[[ Input data, beginning ]]

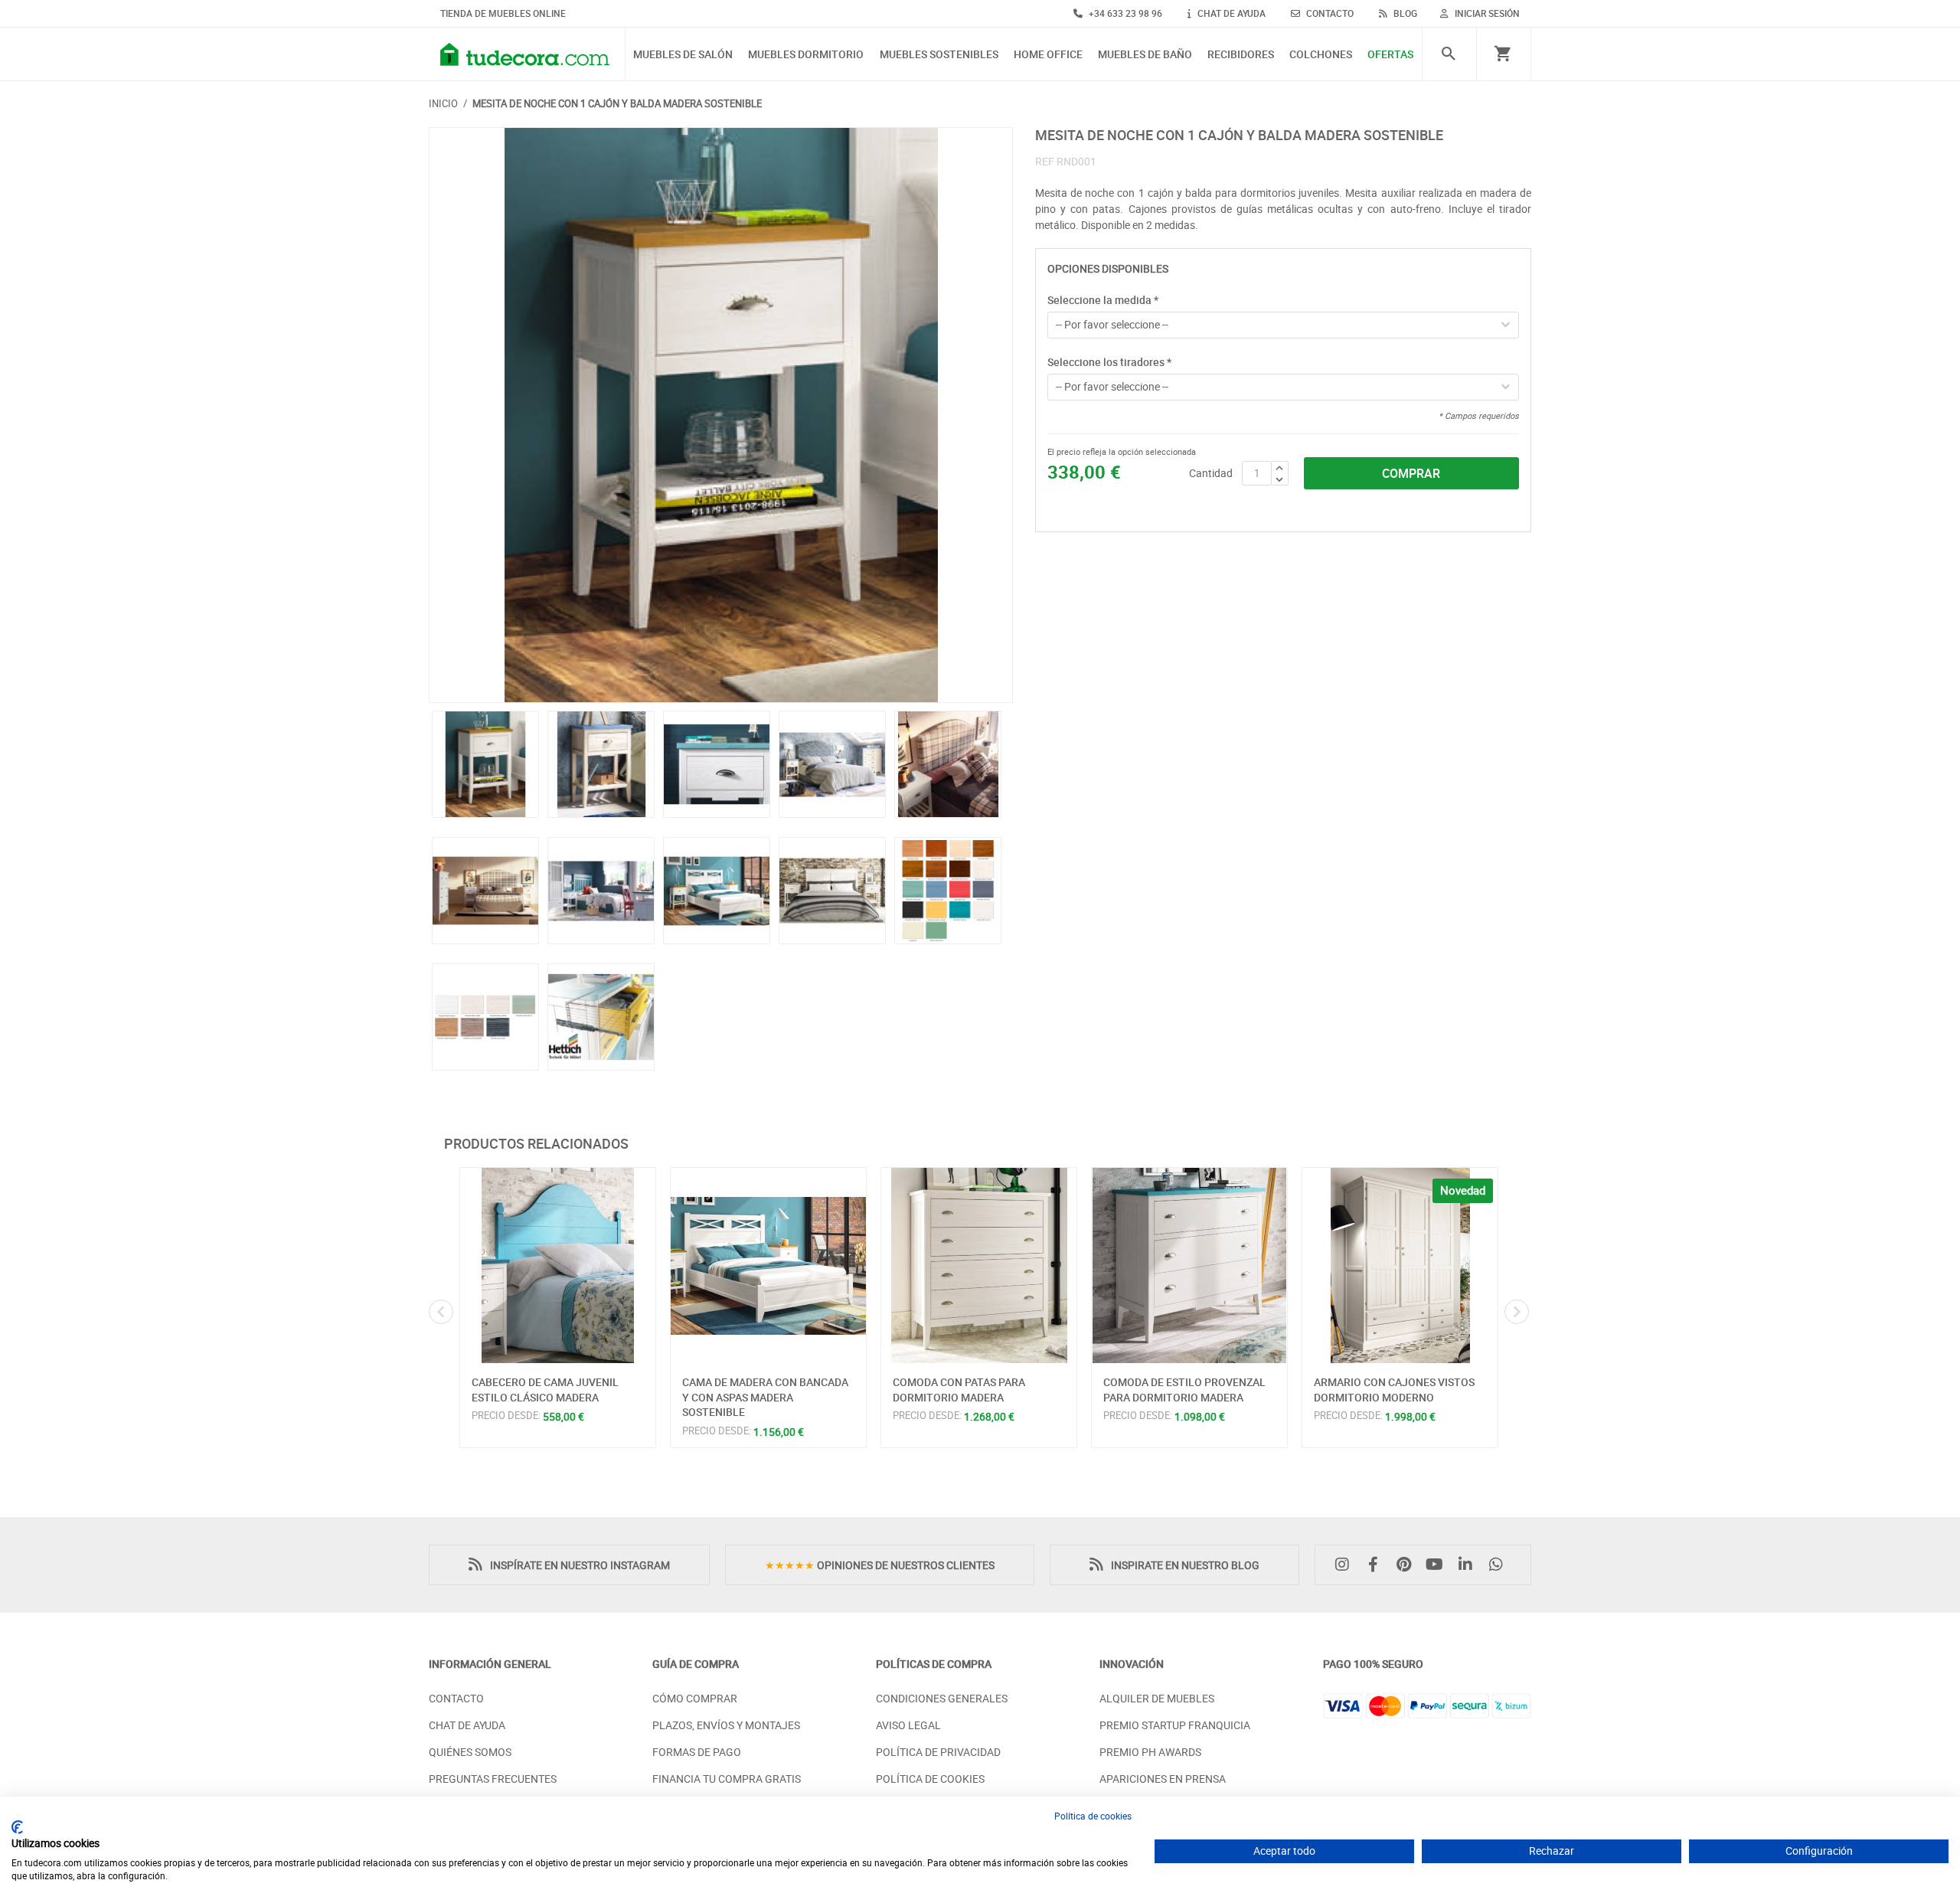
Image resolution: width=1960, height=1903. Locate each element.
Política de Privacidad (938, 1751)
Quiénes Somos (470, 1751)
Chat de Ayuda (467, 1725)
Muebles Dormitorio (806, 54)
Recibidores (1240, 54)
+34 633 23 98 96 (1124, 13)
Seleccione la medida (1102, 300)
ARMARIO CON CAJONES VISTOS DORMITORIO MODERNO (1394, 1389)
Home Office (1048, 54)
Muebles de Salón (683, 54)
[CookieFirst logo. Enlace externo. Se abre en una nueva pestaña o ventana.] (17, 1827)
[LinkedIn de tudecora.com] (1469, 1565)
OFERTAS (1390, 54)
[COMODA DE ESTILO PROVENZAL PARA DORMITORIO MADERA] (1189, 1265)
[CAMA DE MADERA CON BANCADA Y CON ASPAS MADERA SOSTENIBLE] (768, 1265)
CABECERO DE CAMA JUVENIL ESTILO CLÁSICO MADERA (545, 1389)
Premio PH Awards (1150, 1751)
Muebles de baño (1145, 54)
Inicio (443, 103)
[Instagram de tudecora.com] (1346, 1565)
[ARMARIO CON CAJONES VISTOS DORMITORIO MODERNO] (1400, 1265)
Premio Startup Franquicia (1174, 1725)
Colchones (1320, 54)
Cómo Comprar (694, 1698)
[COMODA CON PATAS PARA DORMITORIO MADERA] (978, 1265)
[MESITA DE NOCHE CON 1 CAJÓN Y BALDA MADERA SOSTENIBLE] (721, 415)
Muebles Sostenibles (939, 54)
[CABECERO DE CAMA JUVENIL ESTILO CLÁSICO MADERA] (557, 1265)
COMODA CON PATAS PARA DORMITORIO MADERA (959, 1389)
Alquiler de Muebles (1156, 1698)
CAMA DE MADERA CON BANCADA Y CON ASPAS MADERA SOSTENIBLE (765, 1397)
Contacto (456, 1698)
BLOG (1404, 13)
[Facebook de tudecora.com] (1376, 1565)
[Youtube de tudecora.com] (1438, 1565)
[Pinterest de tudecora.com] (1407, 1565)
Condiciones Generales (942, 1698)
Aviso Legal (908, 1725)
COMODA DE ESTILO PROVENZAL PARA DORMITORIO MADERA (1184, 1389)
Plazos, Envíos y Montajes (726, 1725)
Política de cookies (1093, 1816)
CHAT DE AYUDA (1230, 13)
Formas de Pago (696, 1751)
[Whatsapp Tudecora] (1500, 1565)
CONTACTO (1329, 13)
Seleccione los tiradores (1109, 362)
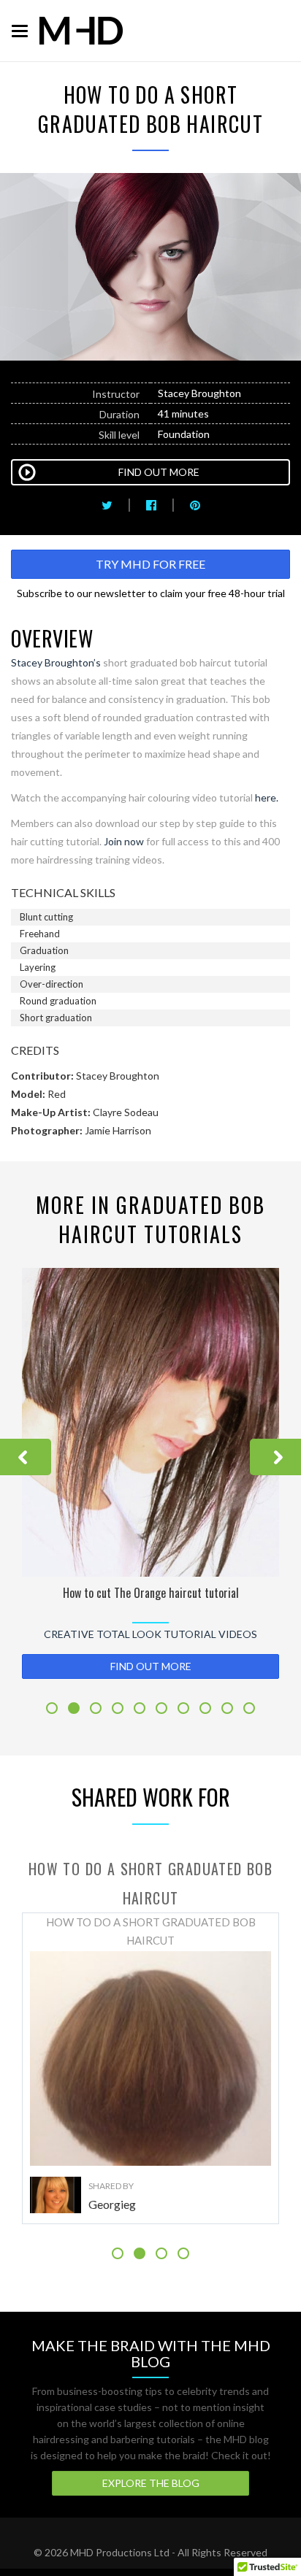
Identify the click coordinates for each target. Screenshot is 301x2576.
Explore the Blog (150, 2483)
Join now (124, 841)
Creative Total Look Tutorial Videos (150, 1634)
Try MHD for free (150, 564)
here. (266, 797)
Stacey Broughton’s (56, 662)
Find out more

[[ Input data, end ]]

Exercise goal -
All that is wanted is each line, word for word, from the first line of the data to the one holding "[COMODA DE ESTILO", with the pictures left out.

Expected answer -
Image resolution: width=1960, height=1903. Locate each element.
Política de Privacidad (938, 1751)
Quiénes Somos (470, 1751)
Chat de Ayuda (467, 1725)
Muebles Dormitorio (806, 54)
Recibidores (1240, 54)
+34 633 23 98 96 (1124, 13)
Seleccione la medida (1102, 300)
ARMARIO CON CAJONES VISTOS DORMITORIO MODERNO (1394, 1389)
Home Office (1048, 54)
Muebles de Salón (683, 54)
[CookieFirst logo. Enlace externo. Se abre en una nueva pestaña o ventana.] (17, 1827)
[LinkedIn de tudecora.com] (1469, 1565)
OFERTAS (1390, 54)
[COMODA DE ESTILO PROVENZAL PARA DORMITORIO MADERA] (1189, 1265)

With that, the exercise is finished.